Staying with business and technology, including the rise of personalization, Fortune named its Business Person of the Year as Reed Hastings, CEO of Netflix. Netflix is driving radical change in the media industry as it makes streaming media (films, television) a reality – and one that consumers are buying into eagerly. The potential: streaming media everywhere on every device the consumer wants – and a much more competitive media landscape. Like Zuckerberg, Hastings has pursued new technologies, faced sizeable risks and built a business with a powerful user base whose needs drive the company – in the process influencing how and where we consume media as well as changing the contours of the media playing field.
Another interesting point about the Time and Fortune nominations is that neither were the readers’ first choices. In the case of Time, readers chose Julian Assange, founder of Wikileaks, while Fortune’s readers chose Alan Mulally, CEO of Ford who has taken the company from near bankruptcy to global leadership. Of course, the editors of both magazines wanted to use a variety of criteria to select their favourite, but in an age where the voice of the people is increasingly powerful (that concept of you again), it’s an interesting decision to “outrank” the readers, with some of Time’s audience criticizing their decision. A point to reflect on: Will there come a time when magazine editors are too scared to go against the “will of the people?”
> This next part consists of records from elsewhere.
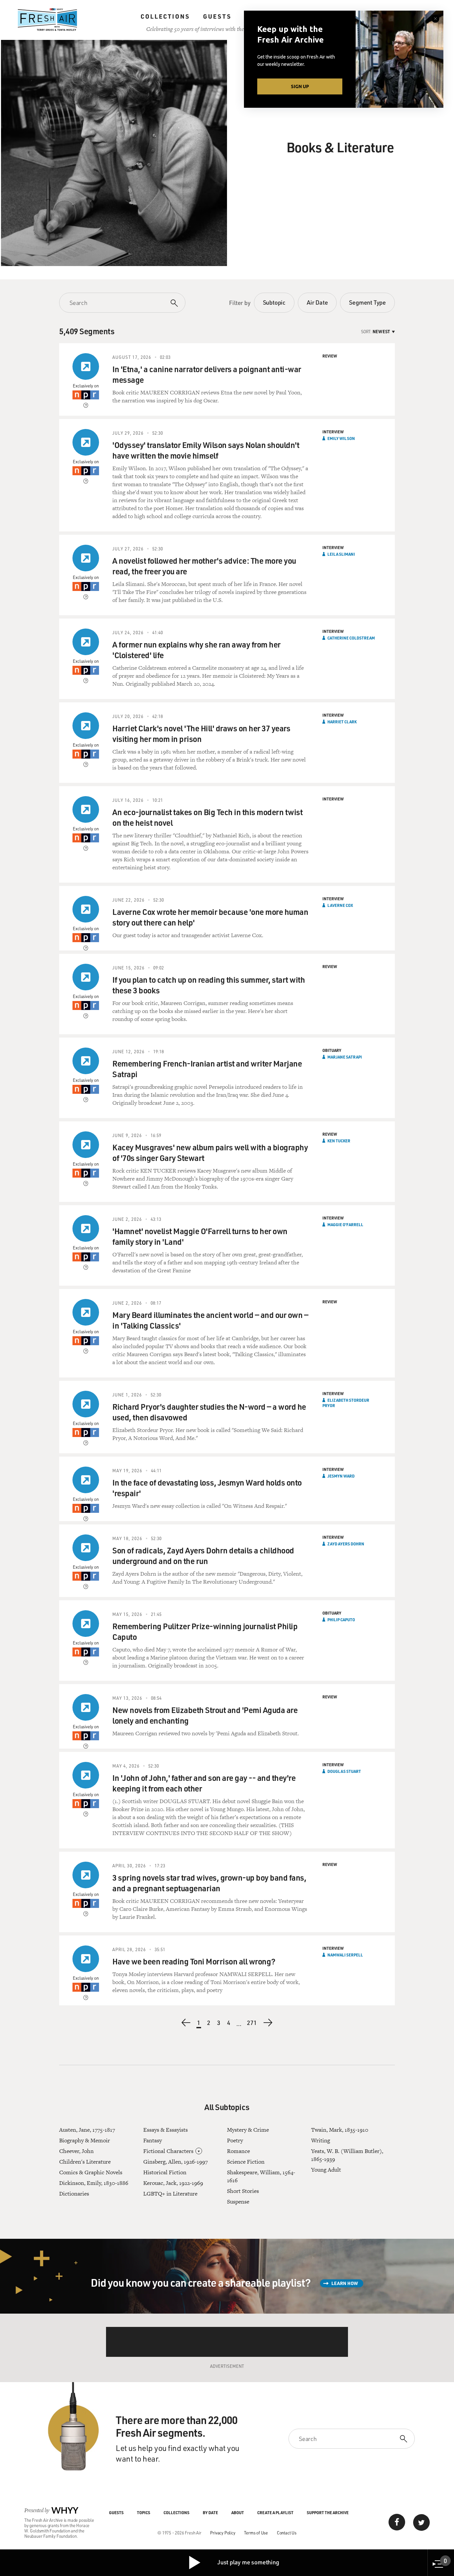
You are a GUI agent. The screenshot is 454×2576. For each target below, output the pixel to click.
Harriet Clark (342, 721)
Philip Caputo (341, 1619)
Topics (143, 2512)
There are many more people, companies, ideas and places that are likely to shape the world in future, beyond the ones in already established positions of power and influence. And likewise many more lists to consult to find these. For now, a couple of good places to look to get an idea on who these might be include Forbes’ ongoing crowdsourced list of Names You Need to Know, which is a fascinating mix of business people, media and games people, religious and political up and comers. It also includes some key ideas to watch out for, including urban farming, mobile money and crisis mapping (which you can also find covered in our content). For my part, I think there is some (natural) bias towards US/Western Europe because of the magazine’s readership profile, so I would encourage our readers from across the globe to submit their thoughts, as we are following with interest for our own research.
Another place to look for inspiration on the next generation of shapers and influencers is TED Talks, which showcases ideas worth spreading and does this incredibly well. Despite its non-profit status this organization has a huge amount of influence on the ideas which spread around the world, from the future of design to making statistics come to life (Hans Rosling is brilliant) to collaborative consumption. If you have a spare hour during the holiday season, it’s well worth spending browsing some of the ideas on TED – you never know what inspiration they will offer for the year ahead.
While I could write a lot longer on emerging shapers and influencers, for example the next generation of leaders in rapidly developing markets or scientists who could change our world, I will save some for future posts and articles in the interests of brevity. And also, because it would be great to hear your thoughts – who, what and where will be the people, companies and ideas that you think will shape our world in the next 5 to 10 years?